Аристарх поливает мне на руки из синего кувшина странной формы — тонкое, изогнутое горло, пышные букеты цветов по излишне округлым бокам, жеманный, словно пастушка, истекающая желанием, нелепая шутка из туманного далека, и с плеском падает в ржавый таз вода… Аристарх смотрит виновато, у него трясутся руки: «Видишь ли, таз разбился… Теперь такого не купишь, а жаль, правда? Дед купил его на Невском, в магазине Корнилова, помнишь?
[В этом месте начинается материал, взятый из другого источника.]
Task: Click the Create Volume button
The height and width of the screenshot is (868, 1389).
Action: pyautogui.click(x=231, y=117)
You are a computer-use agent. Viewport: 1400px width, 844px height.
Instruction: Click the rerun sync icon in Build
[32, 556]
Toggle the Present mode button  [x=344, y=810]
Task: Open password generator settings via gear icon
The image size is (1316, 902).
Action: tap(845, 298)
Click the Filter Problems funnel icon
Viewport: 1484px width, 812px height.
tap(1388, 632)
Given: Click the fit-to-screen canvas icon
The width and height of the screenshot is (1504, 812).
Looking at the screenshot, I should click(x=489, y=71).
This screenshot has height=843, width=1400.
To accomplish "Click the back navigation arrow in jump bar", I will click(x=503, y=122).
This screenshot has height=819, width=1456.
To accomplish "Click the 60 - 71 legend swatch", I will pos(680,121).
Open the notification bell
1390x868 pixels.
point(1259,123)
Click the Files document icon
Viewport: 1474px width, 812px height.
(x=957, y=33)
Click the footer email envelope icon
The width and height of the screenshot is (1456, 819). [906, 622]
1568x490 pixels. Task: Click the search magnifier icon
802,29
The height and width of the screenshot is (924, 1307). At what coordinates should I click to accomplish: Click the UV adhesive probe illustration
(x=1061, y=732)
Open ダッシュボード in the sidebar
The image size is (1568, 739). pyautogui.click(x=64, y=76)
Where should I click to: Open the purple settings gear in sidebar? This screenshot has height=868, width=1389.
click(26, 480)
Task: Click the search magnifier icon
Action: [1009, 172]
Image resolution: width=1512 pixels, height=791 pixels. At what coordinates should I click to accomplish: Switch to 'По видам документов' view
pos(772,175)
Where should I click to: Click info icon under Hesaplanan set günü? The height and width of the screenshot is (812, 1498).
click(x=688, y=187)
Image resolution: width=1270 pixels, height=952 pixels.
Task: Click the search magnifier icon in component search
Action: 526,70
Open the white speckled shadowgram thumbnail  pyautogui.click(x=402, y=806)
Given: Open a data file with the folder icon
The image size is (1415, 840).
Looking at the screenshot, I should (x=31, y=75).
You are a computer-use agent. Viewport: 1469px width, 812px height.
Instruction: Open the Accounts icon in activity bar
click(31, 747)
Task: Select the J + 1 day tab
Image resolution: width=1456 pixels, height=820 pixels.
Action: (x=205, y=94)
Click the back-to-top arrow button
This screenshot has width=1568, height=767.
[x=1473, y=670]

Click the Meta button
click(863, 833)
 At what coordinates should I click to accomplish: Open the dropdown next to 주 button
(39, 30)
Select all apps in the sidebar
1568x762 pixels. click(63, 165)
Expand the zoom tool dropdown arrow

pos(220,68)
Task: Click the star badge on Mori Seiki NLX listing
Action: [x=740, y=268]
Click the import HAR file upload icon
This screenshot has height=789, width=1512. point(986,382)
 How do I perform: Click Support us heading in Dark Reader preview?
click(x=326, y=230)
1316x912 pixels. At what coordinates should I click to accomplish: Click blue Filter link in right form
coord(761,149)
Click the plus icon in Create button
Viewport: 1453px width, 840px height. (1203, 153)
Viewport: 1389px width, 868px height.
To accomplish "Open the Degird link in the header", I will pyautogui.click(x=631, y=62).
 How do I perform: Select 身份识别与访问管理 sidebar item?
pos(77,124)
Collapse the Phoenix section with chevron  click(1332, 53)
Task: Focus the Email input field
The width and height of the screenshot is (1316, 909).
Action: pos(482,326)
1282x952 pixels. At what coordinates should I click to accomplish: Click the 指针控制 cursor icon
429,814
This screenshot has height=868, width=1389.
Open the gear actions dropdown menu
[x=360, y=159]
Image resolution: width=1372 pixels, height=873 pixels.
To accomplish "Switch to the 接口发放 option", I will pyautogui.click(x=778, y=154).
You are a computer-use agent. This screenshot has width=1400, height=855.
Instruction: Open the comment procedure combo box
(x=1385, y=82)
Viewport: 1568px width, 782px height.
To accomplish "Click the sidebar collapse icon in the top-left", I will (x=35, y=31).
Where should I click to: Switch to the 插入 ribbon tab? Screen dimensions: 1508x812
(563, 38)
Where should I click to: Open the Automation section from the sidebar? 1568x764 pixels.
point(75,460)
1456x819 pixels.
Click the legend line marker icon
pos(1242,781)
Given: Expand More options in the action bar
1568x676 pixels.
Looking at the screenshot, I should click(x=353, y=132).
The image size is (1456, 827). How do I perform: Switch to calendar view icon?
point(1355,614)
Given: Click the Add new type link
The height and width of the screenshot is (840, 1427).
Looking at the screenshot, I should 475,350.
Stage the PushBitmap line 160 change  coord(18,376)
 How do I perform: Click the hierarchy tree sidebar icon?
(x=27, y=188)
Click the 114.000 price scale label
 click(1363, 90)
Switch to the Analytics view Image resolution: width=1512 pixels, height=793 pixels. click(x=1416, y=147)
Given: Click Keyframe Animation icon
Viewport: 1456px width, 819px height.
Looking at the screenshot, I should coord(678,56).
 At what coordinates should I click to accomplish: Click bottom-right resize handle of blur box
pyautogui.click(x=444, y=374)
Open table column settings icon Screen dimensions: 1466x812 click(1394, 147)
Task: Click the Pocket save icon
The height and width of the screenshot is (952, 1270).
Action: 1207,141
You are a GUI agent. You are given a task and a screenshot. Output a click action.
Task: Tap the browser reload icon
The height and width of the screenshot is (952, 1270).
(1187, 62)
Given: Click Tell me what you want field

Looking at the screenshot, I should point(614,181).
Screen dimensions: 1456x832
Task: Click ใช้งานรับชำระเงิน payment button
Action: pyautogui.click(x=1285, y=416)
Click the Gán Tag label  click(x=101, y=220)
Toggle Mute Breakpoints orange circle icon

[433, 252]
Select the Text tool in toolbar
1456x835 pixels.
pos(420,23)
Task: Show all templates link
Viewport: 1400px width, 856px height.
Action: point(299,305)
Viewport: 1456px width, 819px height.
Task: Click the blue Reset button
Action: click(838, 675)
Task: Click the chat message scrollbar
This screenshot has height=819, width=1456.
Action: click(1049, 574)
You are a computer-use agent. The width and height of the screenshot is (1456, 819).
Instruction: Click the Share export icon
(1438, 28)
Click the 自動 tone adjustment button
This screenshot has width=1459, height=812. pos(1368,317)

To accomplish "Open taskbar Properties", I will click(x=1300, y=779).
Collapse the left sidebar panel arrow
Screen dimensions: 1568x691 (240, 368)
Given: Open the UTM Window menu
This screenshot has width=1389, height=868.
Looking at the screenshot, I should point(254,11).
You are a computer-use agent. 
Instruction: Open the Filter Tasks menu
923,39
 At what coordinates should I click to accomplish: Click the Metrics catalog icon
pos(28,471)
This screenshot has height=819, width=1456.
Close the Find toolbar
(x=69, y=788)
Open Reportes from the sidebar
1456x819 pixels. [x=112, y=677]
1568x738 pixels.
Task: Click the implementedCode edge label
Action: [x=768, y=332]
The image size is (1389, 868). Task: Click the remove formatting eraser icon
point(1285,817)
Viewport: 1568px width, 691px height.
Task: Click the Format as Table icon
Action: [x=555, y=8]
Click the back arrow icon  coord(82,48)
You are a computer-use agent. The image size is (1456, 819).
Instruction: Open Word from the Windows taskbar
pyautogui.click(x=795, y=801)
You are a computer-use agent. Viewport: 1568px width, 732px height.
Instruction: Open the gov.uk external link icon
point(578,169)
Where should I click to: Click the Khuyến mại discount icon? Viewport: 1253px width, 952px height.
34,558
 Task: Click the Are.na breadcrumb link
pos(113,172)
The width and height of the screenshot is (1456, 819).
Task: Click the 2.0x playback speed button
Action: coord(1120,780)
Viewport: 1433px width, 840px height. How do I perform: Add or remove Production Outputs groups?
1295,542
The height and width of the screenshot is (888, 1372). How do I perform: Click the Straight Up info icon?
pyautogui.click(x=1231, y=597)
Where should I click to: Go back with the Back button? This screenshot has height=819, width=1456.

Это напротив Аничкова, наискосок, я еще всегда смотрел на часовых в медвежьих шапках, ты помнишь?» Вода стекает с кончиков пальцев, и жизнь убегает и падает в грязь… Он что-то говорит про ночь, про то, что ее надо остановить, он роняет словечко, от которого меня прошибает смертный пот. Он говорит: «Подполье». Он, потомственный дворянин Аристарх Дебольцов, свиты его величества генерал-майор, он, который командовал некогда батальоном лейб-гвардии Финляндского полка и держал караул в Зимнем, здороваясь с государем по утреннем выходе, — он, оказывается, во главе этого большевистского, производного. Господи, когда же мы восприяли заразу сию, слово чужое, мышление чуждое… Эх, Аристарх, Аристарх… Вспомни: Воронцов-Дашков — дабы защитить священную жизнь царя, придумал исконно дворянское: «Священная дружина». А ты — «подполье». Крысиный термин. Не будет толка.